Заключительные сцены с гаданием в «Локус Солюс» убедительны. Сначала автор показывает опыты, затем фокусы. Но фокусы исходят из реальности, имя которой Руссель, и как в случае с иллюзионистом, объясняющим фокусы, нам не становится проще проделать тот же трюк. Иллюзионист, показывающий фокус, переносит силы тайны, которую они не признают, к тайне, этими силами признаваемой, и кладет на ее счет голоса, обогащающие неведомое.
Гениальность — крайняя точка здравого смысла.
Гениально все то, что, без немедленного малейшего вмешательства какого-либо автоматизма или осознанного проявления памяти, логично и практично находит для обычного предмета неожиданное применение.
В 1918 году я отвергал Русселя, поскольку боялся, что попаду под его обаяние, которому не смогу противостоять. С тех пор я выстроил свою защиту. Я могу созерцать его извне.
«Малейшая косность… ума… должна настораживать общество как верный признак… деятельности, замыкающейся в себе… Однако общество не может прибегнуть к материальному давлению, поскольку оно не задето материально. Оно стоит перед чем то, что его беспокоит… даже если это угроза или, в крайнем случае, жест. Следовательно, и ответить на это оно сможет простым жестом. Смех и должен быть чем-то в этом роде — видом общественного жеста» [38] .
38
Цит. по книге А. Бергсон. Смех. М. Искусство 1992. Стр. 20 — Прим. перев.
Забавно и показательно, что Бергсон нигде не говорит о несправедливом и официальном смехе при виде красоты.
Я видел разные смешные и прекрасные фильмы, великих видел лишь три: «Шерлок Холмс-младший» Бастера Китона{210}, «Золотая лихорадка» Чаплина и «Броненосец „Потемкин“» Эйзенштейна. В первом идеально используются чудеса, «Лихорадка» — шедевр, равный в целом и частностях «Идиоту», «Принцессе Клевской» и греческому театру; в «Потемкине» один человек выражает целый народ.

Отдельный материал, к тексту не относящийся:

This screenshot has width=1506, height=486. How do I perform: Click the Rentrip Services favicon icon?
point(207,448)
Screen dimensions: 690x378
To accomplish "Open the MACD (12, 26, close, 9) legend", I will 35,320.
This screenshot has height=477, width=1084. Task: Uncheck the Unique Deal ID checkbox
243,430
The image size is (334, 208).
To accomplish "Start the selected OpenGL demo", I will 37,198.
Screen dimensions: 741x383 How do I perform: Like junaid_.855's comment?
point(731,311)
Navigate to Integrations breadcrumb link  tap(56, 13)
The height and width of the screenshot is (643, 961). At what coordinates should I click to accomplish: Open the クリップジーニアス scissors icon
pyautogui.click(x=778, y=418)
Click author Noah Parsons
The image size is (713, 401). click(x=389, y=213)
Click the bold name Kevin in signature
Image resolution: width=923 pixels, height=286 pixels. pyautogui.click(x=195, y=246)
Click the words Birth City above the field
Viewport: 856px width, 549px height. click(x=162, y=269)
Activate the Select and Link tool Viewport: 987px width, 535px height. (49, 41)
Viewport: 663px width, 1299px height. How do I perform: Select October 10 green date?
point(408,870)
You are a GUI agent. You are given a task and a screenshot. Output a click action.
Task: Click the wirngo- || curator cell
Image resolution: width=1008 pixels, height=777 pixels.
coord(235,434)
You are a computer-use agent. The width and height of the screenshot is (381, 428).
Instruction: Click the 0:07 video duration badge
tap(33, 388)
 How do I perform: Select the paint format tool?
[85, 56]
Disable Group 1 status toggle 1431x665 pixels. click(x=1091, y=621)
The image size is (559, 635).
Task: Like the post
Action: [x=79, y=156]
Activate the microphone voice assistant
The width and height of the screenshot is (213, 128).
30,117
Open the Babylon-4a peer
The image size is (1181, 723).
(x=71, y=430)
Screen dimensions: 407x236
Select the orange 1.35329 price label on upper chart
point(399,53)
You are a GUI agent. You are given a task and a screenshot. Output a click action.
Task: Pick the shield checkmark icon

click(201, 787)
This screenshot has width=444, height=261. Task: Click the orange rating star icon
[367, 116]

Перечитывая свои записи в октябре 1929 года, я могу добавить «Андалузского пса» Бунюэля.
Вот он, стиль души. Голливуд превращается в шикарный гараж, а снятые там фильмы — во все более роскошные марки машин. «Андалузский пес» вернул нас к велосипеду.
Пусть устремляются вперед и падают велосипед, лошадь для корриды, полудохлые ослы, священники, испанские карлики! Всякий раз, как в домах и на улице проливается кровь, ее скрывают, прикрывают какой-нибудь тканью, приходят люди, и становятся в круг, чтобы ничего не было видно. А бывает еще кровь плоти души. Она насыщается ужасными ранами, она течет из уголка рта, и ни семьи, ни жандармы, ни зеваки даже не думают ее скрывать.